Despite all of his success, Judge Kuntz is quick to concede that he is not the proverbial “self-made man.” He credits his parents and twin sisters with creating the loving home atmosphere where he learned the proper balance of confidence and humility. He now leans heavily on his wife, Kristine, who he met on a plane in 2001 when the two South Floridian sophomores were heading back to Boston College. They now have two boys together. Incredibly, but unsurprisingly, Judge Kuntz finds time to help coach their little league teams.
Judge Kuntz also appreciates the many people who facilitated his professional growth, from private practitioners throughout the state to his fellow judges on the Fourth District Court of Appeal. He also credits his fellow jurists for guiding him during his whirlwind transition onto the bench. In fact, the transition was so quick that Judge Kuntz sat on his first oral argument panel just twenty-five days after receiving the governor’s call announcing his appointment. Fortunately, by then Chief Judge Jonathan D. Gerber had been appointed his mentor; he had been assigned the very experienced Erin Brandt, Andrea Hall Duenas, Eric Yesner, and Jennifer Chamagua to his staff; he had spoken with all sitting judges at the court; and he had been fitted for a pair of extra-large robes.
As Judge Kuntz’s first year as a judge comes to a close, he has begun to reflect on his experience from behind the bench. For example, he says he is still “in awe” every time he puts on his robe. He does not have a “judicial philosophy,” per se, because he believes that as a judge on an intermediate appellate court, his job is simply to follow the law as prescribed by the legislature and interpreted by the Florida Supreme Court. While he enjoys reviewing briefs and drafting opinions, he does not like to describe the process as “fun” because he believes that would be unfair to the litigants for whom litigation can be an unpleasant experience. His advice to private practitioners includes “candor goes a long way” and to clearly indicate why you are seeking relief, for example, “if you want oral argument, then explain why you think it is necessary in a sentence or two.”

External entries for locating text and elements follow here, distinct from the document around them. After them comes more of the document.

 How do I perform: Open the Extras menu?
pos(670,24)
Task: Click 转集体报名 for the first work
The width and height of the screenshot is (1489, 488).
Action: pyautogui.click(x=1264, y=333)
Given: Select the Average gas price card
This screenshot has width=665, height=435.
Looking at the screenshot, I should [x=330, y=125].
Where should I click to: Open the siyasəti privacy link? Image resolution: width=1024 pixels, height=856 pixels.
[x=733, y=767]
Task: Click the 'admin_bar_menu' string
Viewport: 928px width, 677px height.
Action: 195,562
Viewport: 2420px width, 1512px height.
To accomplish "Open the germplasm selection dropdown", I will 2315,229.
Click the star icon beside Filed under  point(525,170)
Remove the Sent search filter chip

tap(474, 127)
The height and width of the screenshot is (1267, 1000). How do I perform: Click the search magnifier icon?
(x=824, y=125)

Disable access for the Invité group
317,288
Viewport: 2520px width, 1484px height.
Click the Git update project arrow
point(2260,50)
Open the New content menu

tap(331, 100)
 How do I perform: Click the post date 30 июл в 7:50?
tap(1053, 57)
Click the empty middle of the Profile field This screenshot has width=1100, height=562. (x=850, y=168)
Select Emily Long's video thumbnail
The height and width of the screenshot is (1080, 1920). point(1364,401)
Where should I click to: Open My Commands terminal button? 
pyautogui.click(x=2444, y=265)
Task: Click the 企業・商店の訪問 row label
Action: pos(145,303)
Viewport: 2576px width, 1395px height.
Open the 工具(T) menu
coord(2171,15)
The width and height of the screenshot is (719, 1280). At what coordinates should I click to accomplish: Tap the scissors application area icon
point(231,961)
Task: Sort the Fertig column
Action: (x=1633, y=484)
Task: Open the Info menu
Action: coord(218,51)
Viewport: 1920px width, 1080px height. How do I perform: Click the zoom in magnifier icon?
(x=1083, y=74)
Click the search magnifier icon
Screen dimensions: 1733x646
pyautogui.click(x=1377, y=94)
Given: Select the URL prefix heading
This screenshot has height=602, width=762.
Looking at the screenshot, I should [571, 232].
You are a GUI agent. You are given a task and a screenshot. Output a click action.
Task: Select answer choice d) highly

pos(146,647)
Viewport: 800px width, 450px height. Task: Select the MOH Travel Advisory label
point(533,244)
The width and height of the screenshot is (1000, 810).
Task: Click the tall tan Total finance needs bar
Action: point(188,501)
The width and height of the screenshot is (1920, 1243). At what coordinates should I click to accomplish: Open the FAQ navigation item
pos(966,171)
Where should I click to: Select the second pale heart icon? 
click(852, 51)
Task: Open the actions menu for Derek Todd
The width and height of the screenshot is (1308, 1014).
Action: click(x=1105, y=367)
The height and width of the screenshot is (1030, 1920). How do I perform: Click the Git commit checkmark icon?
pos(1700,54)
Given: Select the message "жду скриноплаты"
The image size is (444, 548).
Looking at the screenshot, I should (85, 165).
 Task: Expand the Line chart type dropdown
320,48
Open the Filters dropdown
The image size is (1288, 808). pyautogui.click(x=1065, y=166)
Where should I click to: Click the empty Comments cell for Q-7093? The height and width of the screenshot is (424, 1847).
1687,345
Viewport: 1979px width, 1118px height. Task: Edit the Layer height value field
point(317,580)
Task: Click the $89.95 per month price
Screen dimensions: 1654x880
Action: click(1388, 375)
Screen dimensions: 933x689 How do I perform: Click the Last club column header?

Despite being the tallest judge at the Fourth District Court of Appeal, Judge Kuntz is not looking to overshadow any of his peers. He relishes being part of a team. While he will ultimately rule the way that the law requires, he nevertheless works hard to “be receptive to other’s views.” If he can retain this attitude and continue to build on his already oversized resume, Judge Kuntz will surely continue his predecessor’s tradition of leaving some very large shoes to fill whenever he chooses to step away from the bench.
Thomas S. Ward, Esq. is an appellate practitioner and commercial litigator in the Miami office of Rennert Vogel Mandler & Rodriguez, P.A. He serves on the Florida Bar’s Appellate Court Rules Committee and as an officer of the Third District Court of Appeal’s Historical Society.